Vietnam yet to intervene in Gold mining
Country's only western gold miner, Canada's Besra Gold Inc. has overcome obstacles ranging from power shortages to changes in tax laws to increase output every year since it started operations in 2005.
Uncertainties continued to hit Vietnam's gold markets but gold mining remained unaffected by official clampdowns.
Country's only western gold miner, Canada’s Besra Gold Inc. has overcome obstacles ranging from power shortages to changes in tax laws to increase output every year since it started operations in 2005.
Almost three decades after Vietnam first opened its economy to foreign investment, the Southeast Asian nation doesn’t appear on any rankings of global gold producers.
In that time, China has grown to become the world’s biggest gold-producing nation, Indonesia is in the top 10, and foreign companies are operating mines in Laos, Thailand and the Philippines.
Toronto-based Besra’s gold production will probably reach 65,000 ounces this year and 75,000 ounces in 2013, the company estimates.
By comparison, in Thailand, Australia’s Kingsgate Consolidated Ltd. said in August it is targeting fiscal 2013 production of 120,000 to 130,000 ounces from the Chatree gold mine.
Besra in 2010 said it delayed plans to invest $100 million in Vietnam because of the implementation of a tax on unrefined gold.
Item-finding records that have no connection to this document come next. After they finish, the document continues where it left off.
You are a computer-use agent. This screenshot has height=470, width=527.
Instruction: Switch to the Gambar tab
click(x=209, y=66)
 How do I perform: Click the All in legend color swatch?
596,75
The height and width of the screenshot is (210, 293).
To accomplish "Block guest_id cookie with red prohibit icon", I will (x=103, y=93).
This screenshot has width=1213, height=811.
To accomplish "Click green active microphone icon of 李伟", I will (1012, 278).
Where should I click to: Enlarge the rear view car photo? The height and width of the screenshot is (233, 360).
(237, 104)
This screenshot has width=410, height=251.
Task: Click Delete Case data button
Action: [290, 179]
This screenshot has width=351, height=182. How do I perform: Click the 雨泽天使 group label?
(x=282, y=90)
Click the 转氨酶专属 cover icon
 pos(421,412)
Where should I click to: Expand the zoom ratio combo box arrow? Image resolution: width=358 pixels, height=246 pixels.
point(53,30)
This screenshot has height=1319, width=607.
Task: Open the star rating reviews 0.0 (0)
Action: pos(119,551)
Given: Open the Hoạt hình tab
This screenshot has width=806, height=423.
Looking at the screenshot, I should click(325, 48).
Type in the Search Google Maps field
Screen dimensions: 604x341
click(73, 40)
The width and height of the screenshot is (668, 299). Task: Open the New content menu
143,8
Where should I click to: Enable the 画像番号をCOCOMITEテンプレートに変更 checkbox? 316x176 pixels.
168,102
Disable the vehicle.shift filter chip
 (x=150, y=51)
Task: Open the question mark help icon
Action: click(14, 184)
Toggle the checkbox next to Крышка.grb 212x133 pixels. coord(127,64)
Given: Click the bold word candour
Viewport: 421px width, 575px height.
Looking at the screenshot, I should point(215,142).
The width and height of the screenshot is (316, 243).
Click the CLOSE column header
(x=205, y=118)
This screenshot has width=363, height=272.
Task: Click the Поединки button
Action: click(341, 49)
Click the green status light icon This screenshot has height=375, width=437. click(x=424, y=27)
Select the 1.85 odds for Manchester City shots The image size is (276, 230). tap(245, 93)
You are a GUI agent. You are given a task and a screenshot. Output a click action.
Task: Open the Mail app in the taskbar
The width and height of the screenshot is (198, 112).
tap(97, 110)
Besra said it’s the only Western miner extracting minerals in Vietnam, and has the first two foreign owned gold mines to be operated in the country since the 1940s.
Analysts said though Vietnam didn't intervene in gold mining for the moment, the South East Asian nation introduced increased limits on gold trading and significantly reduced the number of licensed refiners officially allowed to produce gold bars.
From November 2011 forward all companies wishing to continue their operations had to hold a minimum of 500 billion dong in funds and a market share of 25%. Thus, smaller refiners and now dealers are going out of business.
The government has thrown much of the gold trading onto the “black market” or the free market or whatever you’d like to call the underground economy.
On it, gold prices have increased in relation to the gold fix and the value of the dong. About a year ago, Vietnamese banks raised the interest on gold deposits, evidencing that the central bank wishes to control gold throughout the country.